TASK
Copy the entries exactly, through the "Task: Set 投屏窗口大小 to 较小" line.

INFORMATION GIVEN

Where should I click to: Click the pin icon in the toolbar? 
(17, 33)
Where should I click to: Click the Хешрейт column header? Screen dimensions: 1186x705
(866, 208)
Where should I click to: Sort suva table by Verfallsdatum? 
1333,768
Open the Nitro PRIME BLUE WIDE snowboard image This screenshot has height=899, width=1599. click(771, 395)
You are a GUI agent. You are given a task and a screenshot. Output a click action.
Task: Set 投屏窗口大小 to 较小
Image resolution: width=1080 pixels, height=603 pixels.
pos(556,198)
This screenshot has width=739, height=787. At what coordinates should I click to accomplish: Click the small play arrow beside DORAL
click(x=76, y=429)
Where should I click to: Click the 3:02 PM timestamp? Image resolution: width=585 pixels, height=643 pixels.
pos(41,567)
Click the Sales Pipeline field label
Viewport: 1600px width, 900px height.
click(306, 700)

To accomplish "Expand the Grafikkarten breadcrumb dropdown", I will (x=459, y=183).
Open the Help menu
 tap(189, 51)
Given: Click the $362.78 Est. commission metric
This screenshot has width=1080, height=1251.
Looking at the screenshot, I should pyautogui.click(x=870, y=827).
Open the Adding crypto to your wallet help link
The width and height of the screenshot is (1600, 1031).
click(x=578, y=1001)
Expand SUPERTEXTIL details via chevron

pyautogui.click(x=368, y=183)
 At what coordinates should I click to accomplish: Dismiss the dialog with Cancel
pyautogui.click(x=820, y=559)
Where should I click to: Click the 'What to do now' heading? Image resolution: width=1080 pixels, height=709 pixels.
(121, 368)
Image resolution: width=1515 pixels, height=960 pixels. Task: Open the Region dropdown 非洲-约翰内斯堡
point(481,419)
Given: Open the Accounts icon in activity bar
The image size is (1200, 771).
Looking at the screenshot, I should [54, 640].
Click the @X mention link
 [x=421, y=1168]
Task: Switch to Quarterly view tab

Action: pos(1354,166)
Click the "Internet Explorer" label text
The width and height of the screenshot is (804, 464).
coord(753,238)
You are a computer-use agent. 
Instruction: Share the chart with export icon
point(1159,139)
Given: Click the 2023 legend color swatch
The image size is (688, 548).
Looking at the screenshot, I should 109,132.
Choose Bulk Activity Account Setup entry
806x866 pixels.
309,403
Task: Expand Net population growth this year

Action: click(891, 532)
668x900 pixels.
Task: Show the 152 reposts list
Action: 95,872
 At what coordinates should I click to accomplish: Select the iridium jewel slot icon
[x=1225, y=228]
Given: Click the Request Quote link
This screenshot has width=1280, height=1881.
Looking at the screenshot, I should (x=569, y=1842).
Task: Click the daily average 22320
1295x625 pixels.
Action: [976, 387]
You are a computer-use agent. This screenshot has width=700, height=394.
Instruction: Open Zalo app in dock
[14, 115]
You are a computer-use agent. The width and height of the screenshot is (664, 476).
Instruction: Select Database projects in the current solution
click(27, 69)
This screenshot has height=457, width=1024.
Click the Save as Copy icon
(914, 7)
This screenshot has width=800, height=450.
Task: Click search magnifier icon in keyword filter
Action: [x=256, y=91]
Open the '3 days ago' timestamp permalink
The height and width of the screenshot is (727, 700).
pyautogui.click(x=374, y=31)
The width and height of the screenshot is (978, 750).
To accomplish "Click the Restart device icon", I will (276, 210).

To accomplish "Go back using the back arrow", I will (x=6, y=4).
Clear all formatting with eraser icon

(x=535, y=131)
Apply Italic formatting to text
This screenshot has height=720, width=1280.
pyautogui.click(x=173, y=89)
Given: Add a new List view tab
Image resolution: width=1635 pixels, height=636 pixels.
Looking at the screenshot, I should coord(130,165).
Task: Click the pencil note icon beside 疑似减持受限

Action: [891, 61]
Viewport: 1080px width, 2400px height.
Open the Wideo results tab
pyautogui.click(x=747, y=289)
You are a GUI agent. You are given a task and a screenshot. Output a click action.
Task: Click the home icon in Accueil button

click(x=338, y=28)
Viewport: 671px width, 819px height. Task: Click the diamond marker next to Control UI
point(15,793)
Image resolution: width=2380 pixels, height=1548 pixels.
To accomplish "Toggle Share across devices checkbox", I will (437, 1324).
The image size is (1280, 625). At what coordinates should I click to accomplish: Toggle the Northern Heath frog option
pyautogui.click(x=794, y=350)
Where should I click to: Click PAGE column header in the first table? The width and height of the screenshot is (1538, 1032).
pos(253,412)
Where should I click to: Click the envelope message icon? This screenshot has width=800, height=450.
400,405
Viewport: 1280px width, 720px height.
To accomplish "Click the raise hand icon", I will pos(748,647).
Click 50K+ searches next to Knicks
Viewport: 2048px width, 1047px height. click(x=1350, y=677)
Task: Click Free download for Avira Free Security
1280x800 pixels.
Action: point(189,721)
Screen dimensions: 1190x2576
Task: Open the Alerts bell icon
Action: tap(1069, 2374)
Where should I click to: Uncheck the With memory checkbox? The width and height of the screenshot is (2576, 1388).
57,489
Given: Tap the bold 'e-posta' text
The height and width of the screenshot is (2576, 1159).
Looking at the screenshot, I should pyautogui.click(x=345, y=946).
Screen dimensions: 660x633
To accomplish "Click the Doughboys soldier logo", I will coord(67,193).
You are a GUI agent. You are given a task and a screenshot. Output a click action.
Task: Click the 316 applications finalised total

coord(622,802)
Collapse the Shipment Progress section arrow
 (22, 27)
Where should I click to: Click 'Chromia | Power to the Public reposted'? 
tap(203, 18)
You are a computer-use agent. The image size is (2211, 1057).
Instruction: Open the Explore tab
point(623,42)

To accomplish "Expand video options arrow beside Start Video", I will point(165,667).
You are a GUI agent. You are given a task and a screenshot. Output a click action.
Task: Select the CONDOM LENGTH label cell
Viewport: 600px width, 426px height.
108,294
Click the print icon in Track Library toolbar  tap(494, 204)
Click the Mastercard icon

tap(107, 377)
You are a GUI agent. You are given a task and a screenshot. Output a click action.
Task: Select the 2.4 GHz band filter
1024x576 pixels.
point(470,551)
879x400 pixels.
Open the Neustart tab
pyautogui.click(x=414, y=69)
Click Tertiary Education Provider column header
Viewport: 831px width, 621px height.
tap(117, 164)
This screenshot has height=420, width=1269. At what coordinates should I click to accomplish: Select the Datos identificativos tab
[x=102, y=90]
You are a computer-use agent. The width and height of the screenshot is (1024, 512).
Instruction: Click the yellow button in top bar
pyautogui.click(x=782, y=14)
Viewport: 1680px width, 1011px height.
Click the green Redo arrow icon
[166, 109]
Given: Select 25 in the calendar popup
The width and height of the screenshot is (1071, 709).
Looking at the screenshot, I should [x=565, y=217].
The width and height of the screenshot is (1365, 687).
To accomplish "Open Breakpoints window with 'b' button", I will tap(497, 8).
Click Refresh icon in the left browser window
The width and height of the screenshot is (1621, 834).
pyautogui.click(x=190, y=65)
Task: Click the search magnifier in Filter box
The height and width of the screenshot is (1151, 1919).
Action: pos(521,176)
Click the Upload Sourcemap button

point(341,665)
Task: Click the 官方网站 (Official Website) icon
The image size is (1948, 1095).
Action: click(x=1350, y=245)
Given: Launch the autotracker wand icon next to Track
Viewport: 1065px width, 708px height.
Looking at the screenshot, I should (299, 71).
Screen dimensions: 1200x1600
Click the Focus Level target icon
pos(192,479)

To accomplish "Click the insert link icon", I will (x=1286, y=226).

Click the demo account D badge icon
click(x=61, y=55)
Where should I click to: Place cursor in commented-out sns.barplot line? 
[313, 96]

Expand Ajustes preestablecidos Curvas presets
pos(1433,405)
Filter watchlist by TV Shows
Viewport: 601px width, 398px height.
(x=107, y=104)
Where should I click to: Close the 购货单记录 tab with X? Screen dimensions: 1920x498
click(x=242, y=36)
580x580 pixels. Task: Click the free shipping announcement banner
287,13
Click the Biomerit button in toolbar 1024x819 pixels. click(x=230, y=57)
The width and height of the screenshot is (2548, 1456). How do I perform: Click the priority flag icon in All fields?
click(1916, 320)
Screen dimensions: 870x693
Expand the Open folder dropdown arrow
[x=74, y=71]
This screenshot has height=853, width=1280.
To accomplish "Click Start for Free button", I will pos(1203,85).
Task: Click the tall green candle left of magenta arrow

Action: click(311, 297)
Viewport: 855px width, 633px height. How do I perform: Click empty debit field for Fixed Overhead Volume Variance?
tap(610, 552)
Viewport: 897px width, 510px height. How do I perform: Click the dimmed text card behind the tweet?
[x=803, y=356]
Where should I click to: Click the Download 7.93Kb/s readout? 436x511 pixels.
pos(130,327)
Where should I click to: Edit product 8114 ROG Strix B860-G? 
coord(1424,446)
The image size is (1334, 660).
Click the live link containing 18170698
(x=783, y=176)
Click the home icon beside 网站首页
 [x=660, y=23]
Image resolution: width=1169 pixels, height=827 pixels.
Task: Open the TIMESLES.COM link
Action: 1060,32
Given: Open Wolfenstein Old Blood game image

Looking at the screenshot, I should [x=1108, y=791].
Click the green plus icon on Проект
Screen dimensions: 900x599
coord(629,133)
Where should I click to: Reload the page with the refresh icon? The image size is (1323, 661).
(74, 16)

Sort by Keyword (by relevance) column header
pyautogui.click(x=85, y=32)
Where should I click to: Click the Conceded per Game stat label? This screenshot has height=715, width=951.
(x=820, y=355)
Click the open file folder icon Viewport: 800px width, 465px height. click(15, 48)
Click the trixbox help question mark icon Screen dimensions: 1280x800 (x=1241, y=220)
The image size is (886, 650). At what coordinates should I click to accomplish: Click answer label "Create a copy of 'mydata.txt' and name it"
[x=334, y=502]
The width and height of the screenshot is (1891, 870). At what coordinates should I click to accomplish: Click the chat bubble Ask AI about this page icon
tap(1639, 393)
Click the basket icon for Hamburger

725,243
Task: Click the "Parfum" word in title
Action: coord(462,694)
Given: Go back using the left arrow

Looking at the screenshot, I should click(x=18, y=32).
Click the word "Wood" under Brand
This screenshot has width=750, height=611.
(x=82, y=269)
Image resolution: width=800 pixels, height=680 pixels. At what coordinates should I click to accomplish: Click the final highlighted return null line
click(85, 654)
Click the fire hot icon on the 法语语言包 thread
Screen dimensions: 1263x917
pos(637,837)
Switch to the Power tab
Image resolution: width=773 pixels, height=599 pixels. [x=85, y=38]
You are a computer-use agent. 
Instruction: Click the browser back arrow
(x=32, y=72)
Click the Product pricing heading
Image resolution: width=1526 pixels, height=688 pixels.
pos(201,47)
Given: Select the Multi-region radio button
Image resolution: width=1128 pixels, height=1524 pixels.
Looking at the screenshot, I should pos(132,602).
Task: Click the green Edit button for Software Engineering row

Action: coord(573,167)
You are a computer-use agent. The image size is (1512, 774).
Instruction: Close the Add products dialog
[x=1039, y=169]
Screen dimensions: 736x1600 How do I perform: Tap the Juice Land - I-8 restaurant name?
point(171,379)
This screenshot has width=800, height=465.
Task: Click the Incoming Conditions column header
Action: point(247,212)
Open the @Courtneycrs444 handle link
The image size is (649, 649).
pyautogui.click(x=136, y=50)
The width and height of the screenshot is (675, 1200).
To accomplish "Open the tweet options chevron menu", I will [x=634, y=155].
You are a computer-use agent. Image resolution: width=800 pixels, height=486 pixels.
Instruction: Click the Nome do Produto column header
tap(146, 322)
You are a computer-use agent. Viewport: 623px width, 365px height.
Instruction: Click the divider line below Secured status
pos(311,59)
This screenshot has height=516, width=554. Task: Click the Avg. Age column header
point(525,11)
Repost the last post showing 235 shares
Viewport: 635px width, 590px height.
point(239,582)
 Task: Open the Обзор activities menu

TASK OUTPUT
Where should I click to: Click the pin icon in the toolbar? 
(17, 33)
Where should I click to: Click the Хешрейт column header? Screen dimensions: 1186x705
(866, 208)
Where should I click to: Sort suva table by Verfallsdatum? 
1333,768
Open the Nitro PRIME BLUE WIDE snowboard image This screenshot has height=899, width=1599. click(771, 395)
You are a GUI agent. You are given a task and a screenshot. Output a click action.
Task: Set 投屏窗口大小 to 较小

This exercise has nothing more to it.